» Work to be completed
Transcribe the full listing below exactly.

» Provided material
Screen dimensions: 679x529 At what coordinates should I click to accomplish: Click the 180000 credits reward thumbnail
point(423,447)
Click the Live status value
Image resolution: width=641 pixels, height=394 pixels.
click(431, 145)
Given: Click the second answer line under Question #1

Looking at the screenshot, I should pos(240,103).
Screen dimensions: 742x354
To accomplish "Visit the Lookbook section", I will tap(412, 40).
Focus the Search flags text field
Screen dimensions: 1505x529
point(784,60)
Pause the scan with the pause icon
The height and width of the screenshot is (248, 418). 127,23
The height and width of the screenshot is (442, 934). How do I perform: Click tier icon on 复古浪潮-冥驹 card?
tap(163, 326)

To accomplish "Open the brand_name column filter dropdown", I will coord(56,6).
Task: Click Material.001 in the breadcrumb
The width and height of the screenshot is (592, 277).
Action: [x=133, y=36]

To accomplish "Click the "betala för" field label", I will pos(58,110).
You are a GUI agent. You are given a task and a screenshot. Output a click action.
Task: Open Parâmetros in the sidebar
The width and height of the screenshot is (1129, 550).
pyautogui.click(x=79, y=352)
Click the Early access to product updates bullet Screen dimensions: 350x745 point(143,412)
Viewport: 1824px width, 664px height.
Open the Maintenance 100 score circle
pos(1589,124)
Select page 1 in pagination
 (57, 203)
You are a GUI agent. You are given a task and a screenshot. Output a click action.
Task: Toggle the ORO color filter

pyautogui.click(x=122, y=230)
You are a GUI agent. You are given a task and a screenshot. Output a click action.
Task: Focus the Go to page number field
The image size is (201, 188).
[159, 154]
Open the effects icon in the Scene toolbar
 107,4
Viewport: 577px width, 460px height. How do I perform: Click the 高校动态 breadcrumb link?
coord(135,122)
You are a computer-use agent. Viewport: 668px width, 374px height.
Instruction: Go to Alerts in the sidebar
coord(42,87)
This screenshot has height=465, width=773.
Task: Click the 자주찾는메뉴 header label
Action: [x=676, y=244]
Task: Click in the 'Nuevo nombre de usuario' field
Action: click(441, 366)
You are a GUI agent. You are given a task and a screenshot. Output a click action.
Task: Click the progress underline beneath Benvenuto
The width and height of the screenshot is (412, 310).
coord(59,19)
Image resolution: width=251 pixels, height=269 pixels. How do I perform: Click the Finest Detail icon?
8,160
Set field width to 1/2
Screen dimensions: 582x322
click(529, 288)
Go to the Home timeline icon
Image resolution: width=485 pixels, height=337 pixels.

» Problem solution
Screen dimensions: 679x529 At what coordinates should I click to accomplish: Click the 180000 credits reward thumbnail
point(423,447)
Click the Live status value
Image resolution: width=641 pixels, height=394 pixels.
click(431, 145)
Given: Click the second answer line under Question #1

Looking at the screenshot, I should pos(240,103).
Screen dimensions: 742x354
To accomplish "Visit the Lookbook section", I will tap(412, 40).
Focus the Search flags text field
Screen dimensions: 1505x529
point(784,60)
Pause the scan with the pause icon
The height and width of the screenshot is (248, 418). 127,23
The height and width of the screenshot is (442, 934). How do I perform: Click tier icon on 复古浪潮-冥驹 card?
tap(163, 326)

To accomplish "Open the brand_name column filter dropdown", I will coord(56,6).
Task: Click Material.001 in the breadcrumb
The width and height of the screenshot is (592, 277).
Action: [x=133, y=36]

To accomplish "Click the "betala för" field label", I will pos(58,110).
You are a GUI agent. You are given a task and a screenshot. Output a click action.
Task: Open Parâmetros in the sidebar
The width and height of the screenshot is (1129, 550).
pyautogui.click(x=79, y=352)
Click the Early access to product updates bullet Screen dimensions: 350x745 point(143,412)
Viewport: 1824px width, 664px height.
Open the Maintenance 100 score circle
pos(1589,124)
Select page 1 in pagination
 (57, 203)
You are a GUI agent. You are given a task and a screenshot. Output a click action.
Task: Toggle the ORO color filter

pyautogui.click(x=122, y=230)
You are a GUI agent. You are given a task and a screenshot. Output a click action.
Task: Focus the Go to page number field
The image size is (201, 188).
[159, 154]
Open the effects icon in the Scene toolbar
 107,4
Viewport: 577px width, 460px height. How do I perform: Click the 高校动态 breadcrumb link?
coord(135,122)
You are a computer-use agent. Viewport: 668px width, 374px height.
Instruction: Go to Alerts in the sidebar
coord(42,87)
This screenshot has height=465, width=773.
Task: Click the 자주찾는메뉴 header label
Action: [x=676, y=244]
Task: Click in the 'Nuevo nombre de usuario' field
Action: click(441, 366)
You are a GUI agent. You are given a task and a screenshot. Output a click action.
Task: Click the progress underline beneath Benvenuto
The width and height of the screenshot is (412, 310).
coord(59,19)
Image resolution: width=251 pixels, height=269 pixels. How do I perform: Click the Finest Detail icon?
8,160
Set field width to 1/2
Screen dimensions: 582x322
click(529, 288)
Go to the Home timeline icon
Image resolution: width=485 pixels, height=337 pixels.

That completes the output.